**What you are asked to do**:
All of the data below is to be output exactly as written.

**Supplied information**:
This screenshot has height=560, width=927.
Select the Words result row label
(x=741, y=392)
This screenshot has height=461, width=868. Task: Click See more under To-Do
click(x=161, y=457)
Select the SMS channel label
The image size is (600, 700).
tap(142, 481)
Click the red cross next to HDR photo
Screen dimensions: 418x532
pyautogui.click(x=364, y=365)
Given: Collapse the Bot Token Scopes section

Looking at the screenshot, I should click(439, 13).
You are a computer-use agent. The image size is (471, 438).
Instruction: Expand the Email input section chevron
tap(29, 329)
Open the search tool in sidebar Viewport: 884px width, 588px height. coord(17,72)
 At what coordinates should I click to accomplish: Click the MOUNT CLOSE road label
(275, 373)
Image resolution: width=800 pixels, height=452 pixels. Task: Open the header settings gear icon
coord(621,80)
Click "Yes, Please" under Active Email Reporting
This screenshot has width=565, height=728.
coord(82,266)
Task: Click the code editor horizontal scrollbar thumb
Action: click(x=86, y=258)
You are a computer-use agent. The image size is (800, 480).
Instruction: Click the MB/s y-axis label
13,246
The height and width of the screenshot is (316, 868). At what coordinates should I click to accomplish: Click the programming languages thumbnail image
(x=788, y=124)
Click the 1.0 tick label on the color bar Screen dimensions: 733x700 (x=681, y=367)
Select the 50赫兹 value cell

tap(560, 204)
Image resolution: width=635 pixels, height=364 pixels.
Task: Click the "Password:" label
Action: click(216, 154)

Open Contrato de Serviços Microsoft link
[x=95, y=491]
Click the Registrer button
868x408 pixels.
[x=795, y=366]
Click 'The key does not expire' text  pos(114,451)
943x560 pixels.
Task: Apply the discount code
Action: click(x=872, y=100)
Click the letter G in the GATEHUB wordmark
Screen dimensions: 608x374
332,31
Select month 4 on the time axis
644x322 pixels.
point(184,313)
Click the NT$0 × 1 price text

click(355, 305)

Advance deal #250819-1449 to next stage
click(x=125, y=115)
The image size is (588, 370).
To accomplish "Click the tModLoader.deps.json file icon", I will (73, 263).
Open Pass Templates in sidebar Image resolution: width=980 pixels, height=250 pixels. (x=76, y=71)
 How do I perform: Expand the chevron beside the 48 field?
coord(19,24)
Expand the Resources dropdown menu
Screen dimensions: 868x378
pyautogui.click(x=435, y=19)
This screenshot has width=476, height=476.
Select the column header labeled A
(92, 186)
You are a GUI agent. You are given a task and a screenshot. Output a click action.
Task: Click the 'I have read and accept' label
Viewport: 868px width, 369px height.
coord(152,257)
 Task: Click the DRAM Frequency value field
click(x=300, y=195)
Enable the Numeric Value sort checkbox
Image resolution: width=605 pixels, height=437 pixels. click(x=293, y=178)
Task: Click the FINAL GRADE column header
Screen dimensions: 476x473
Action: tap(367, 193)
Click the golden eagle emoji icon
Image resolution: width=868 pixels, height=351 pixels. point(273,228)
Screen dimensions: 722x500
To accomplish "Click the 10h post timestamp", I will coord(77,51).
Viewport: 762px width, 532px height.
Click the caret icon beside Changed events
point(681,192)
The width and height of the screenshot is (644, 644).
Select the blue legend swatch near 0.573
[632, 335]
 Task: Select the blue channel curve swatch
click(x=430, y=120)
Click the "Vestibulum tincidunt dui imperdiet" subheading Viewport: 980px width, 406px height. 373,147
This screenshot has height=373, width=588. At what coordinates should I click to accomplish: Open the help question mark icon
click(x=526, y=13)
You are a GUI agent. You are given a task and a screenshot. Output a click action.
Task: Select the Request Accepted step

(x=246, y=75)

**Answer below**:
This screenshot has height=560, width=927.
Select the Words result row label
(x=741, y=392)
This screenshot has height=461, width=868. Task: Click See more under To-Do
click(x=161, y=457)
Select the SMS channel label
The image size is (600, 700).
tap(142, 481)
Click the red cross next to HDR photo
Screen dimensions: 418x532
pyautogui.click(x=364, y=365)
Given: Collapse the Bot Token Scopes section

Looking at the screenshot, I should click(439, 13).
You are a computer-use agent. The image size is (471, 438).
Instruction: Expand the Email input section chevron
tap(29, 329)
Open the search tool in sidebar Viewport: 884px width, 588px height. coord(17,72)
 At what coordinates should I click to accomplish: Click the MOUNT CLOSE road label
(275, 373)
Image resolution: width=800 pixels, height=452 pixels. Task: Open the header settings gear icon
coord(621,80)
Click "Yes, Please" under Active Email Reporting
This screenshot has width=565, height=728.
coord(82,266)
Task: Click the code editor horizontal scrollbar thumb
Action: click(x=86, y=258)
You are a computer-use agent. The image size is (800, 480).
Instruction: Click the MB/s y-axis label
13,246
The height and width of the screenshot is (316, 868). At what coordinates should I click to accomplish: Click the programming languages thumbnail image
(x=788, y=124)
Click the 1.0 tick label on the color bar Screen dimensions: 733x700 (x=681, y=367)
Select the 50赫兹 value cell

tap(560, 204)
Image resolution: width=635 pixels, height=364 pixels.
Task: Click the "Password:" label
Action: click(216, 154)

Open Contrato de Serviços Microsoft link
[x=95, y=491]
Click the Registrer button
868x408 pixels.
[x=795, y=366]
Click 'The key does not expire' text  pos(114,451)
943x560 pixels.
Task: Apply the discount code
Action: click(x=872, y=100)
Click the letter G in the GATEHUB wordmark
Screen dimensions: 608x374
332,31
Select month 4 on the time axis
644x322 pixels.
point(184,313)
Click the NT$0 × 1 price text

click(355, 305)

Advance deal #250819-1449 to next stage
click(x=125, y=115)
The image size is (588, 370).
To accomplish "Click the tModLoader.deps.json file icon", I will (73, 263).
Open Pass Templates in sidebar Image resolution: width=980 pixels, height=250 pixels. (x=76, y=71)
 How do I perform: Expand the chevron beside the 48 field?
coord(19,24)
Expand the Resources dropdown menu
Screen dimensions: 868x378
pyautogui.click(x=435, y=19)
This screenshot has width=476, height=476.
Select the column header labeled A
(92, 186)
You are a GUI agent. You are given a task and a screenshot. Output a click action.
Task: Click the 'I have read and accept' label
Viewport: 868px width, 369px height.
coord(152,257)
 Task: Click the DRAM Frequency value field
click(x=300, y=195)
Enable the Numeric Value sort checkbox
Image resolution: width=605 pixels, height=437 pixels. click(x=293, y=178)
Task: Click the FINAL GRADE column header
Screen dimensions: 476x473
Action: tap(367, 193)
Click the golden eagle emoji icon
Image resolution: width=868 pixels, height=351 pixels. point(273,228)
Screen dimensions: 722x500
To accomplish "Click the 10h post timestamp", I will coord(77,51).
Viewport: 762px width, 532px height.
Click the caret icon beside Changed events
point(681,192)
The width and height of the screenshot is (644, 644).
Select the blue legend swatch near 0.573
[632, 335]
 Task: Select the blue channel curve swatch
click(x=430, y=120)
Click the "Vestibulum tincidunt dui imperdiet" subheading Viewport: 980px width, 406px height. 373,147
This screenshot has height=373, width=588. At what coordinates should I click to accomplish: Open the help question mark icon
click(x=526, y=13)
You are a GUI agent. You are given a task and a screenshot. Output a click action.
Task: Select the Request Accepted step

(x=246, y=75)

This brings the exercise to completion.